The lifetime of an enzyme is critical to prevent system failure and optimize maintenance schedules in biological and analytical chemistry. The lifetime metrics of an enzyme can be evaluated from enzyme activity in terms of catalytic cycles per enzyme at various storage times. Trypsin, which is a gold-standard enzyme in proteomics, has been known to decrease activity due to self-digestion. To improve the activity of trypsin, enzyme reactors have developed by immobilizing in micro and nanospace. However, an evaluation method for the catalytic cycle has not been established due to major issues such as nonuniform space, unstable liquid transport, and self-digestion during immobilization in conventional work. To solve these issues, we have previously developed an ultra-fast enzyme reactor with a well-defined nanofabrication method, stable liquid transport, and partial enzyme modification. Here, we aimed to investigate catalytic cycles in a nanochannel. To extend enzyme lifetime efficiently, we have evaluated the optimal immobilization process and catalytic cycles of trypsin. As a result, immobilized enzyme densities by the trypsinogen immobilization process were increased at all concentrations compared to the trypsin immobilization process.
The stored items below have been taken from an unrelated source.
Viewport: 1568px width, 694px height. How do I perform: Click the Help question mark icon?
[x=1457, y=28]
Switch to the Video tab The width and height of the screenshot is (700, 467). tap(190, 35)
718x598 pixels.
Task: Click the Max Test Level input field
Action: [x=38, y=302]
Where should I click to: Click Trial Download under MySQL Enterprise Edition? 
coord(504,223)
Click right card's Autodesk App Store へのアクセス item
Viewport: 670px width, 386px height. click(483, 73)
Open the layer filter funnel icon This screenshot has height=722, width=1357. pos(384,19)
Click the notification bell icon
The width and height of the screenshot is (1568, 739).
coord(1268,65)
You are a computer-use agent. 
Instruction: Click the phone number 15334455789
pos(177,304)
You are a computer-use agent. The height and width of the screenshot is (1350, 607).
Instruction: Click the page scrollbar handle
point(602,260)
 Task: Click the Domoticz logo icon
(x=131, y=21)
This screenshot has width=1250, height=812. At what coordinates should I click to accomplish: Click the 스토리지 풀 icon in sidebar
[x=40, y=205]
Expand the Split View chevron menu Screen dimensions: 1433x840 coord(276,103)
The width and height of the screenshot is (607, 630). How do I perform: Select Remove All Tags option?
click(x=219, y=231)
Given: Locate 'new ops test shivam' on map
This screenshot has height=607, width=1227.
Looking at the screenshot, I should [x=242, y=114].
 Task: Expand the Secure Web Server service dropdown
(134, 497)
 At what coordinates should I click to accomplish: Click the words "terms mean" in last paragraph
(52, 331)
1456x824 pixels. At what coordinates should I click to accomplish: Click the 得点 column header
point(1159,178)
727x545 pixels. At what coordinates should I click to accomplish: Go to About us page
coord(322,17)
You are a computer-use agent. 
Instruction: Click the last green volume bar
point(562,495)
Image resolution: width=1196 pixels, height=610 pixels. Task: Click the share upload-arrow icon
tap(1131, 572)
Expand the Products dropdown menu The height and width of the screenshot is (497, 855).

To evaluate the lifetime of trypsin, the immobilized enzyme densities and activities were almost the same before and after 72h of enzyme storage, and the calculated catalytic cycles were 1740. These results indicated that self-digestion of the immobilized enzyme was highly suppressed. Consequently, the reaction efficiency has been evaluated depending on the catalytic cycles from the substrate for the first time, while preventing self-digestion by trypsin.